Not too long ago, I reviewed Ghost Rider. Well, it made very little sense to watch one superhero movie without watching its sequel, so I followed it up with a viewing of 2012’s Ghost Rider: Spirit of Venegance.
Hoo, boy, was it something.
Now, I’ll start this by saying that the titular hero and his totally radical ride were given a visual overhaul for this film – and that’s good, because in Ghost Rider, it was all brought to life with truly awful CGI. Spirit of Vengeance was something of an upgrade (aesthetically speaking, at least) from its predecessor, so it quite quickly has that going in its favour. Unfortunately, this appears to be the only thing about this sequel that’s any sort of improvement – on the surface at least.
If you’ve read my review of Ghost Rider (seriously, please just go and read it), you’ll know that its action sequences left a whole lot to be desired. Well, Spirit of Vengeance has got some big ideas there, too, and although they’re a little patchy in overall quality, there’s an obvious and genuine attempt at crowd-pleasing set pieces – with Blaze’s power to turn any vehicle he rides into a fireball of demonic badassery in particular being utilised to add a little excitement to proceedings. After all, who hasn’t dreamed of seeing a flaming leather-clad skeleton operate a crane during a superpowered fight scene?
Another (sort-of) improvement is the attempt at fleshing out Blaze’s character a little. It’s done with Nic Cage’s trademarked bug-eyed manic charm, and honestly, it almost works. The Johnny Blaze of the first film was a brooding daredevil, but this more experienced Ghost Rider makes for a Blaze on the brink of insanity, his nightly ritual of transforming into a demonic bounty hunter having pushed him to the very edge. Were it given just a little more attention, it might have made the film just a little more palatable to audiences.
Instead, Blaze’s potentially interesting character arc is buried under flat dialogue, a generic story and a cast of the most forgettable characters imaginable. There’s also numerous baffling choices; Idris Elba’s borderline offensive French accent (as well as his character’s clichéd love of wine), the so-bad-it’s-hilarious design of one of the film’s main villains, and the inexplicable recasting of big bad Mephisto (Peter Fonda has turned into Ciarán Hinds, which is a significant downgrade).
The worst part is how unnecessary these choices were. Elba’s character, Moreau, was an original character, so he didn’t need to be French (or have the genuinely awful accent that Elba elected to use), Blackout’s design in the comics looks far better than the albino monstrosity in the film, and Peter Fonda had expressed interest in returning for the sequel.

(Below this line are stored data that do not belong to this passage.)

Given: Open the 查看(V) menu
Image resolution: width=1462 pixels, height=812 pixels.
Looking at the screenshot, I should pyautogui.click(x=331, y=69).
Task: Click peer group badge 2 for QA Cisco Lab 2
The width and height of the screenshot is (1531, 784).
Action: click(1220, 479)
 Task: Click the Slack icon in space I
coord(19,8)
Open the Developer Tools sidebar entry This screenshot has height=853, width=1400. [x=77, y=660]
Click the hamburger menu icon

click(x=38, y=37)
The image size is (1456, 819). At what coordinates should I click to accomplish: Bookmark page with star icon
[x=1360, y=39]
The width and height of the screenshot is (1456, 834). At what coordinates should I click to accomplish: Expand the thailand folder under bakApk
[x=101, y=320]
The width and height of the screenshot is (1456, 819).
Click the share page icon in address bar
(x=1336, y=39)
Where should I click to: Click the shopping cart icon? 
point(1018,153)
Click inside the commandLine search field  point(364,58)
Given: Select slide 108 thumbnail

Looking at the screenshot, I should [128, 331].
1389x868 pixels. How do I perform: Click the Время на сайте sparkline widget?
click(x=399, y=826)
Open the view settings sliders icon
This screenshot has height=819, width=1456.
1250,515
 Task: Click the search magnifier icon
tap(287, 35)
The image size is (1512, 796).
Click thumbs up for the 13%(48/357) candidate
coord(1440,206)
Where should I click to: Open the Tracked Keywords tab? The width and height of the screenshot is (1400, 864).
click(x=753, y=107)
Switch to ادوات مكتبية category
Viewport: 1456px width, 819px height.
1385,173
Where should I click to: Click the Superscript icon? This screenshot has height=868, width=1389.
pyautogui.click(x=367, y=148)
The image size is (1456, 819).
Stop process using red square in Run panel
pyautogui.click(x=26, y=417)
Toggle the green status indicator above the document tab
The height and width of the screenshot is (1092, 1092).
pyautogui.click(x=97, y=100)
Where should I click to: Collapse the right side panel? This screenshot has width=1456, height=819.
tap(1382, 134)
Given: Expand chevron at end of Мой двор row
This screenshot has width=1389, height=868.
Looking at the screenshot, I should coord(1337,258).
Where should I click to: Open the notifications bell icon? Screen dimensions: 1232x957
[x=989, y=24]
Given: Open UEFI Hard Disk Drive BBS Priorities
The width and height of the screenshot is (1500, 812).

Yes, it’s story was pretty flat, but it felt a little more coherent than the first, and this sequel embraces the insanity of the Ghost Rider far more than its predecessor dared. The first film felt like the shoehorning of the character into a generic blockbuster mould, whereas Spirit of Vengeance took risks. Its interesting angles, somewhat unique directorial choices and the introduction of a whole new character certainly could have been a good thing – but sadly, they simply weren’t.
Summary:This oft-reviled sequel took risks where its predecessor dared not, and for that, it deserves a little credit. However, it also happens to be a pretty dull and incredibly forgettable film.
Highlight: Nic Cage’s sudden shaky, screaming outburst of “HE’S SCRAPING AT THE DOOR!” (as well as the entire interrogation scene it occurs in) is by far the film’s best moment.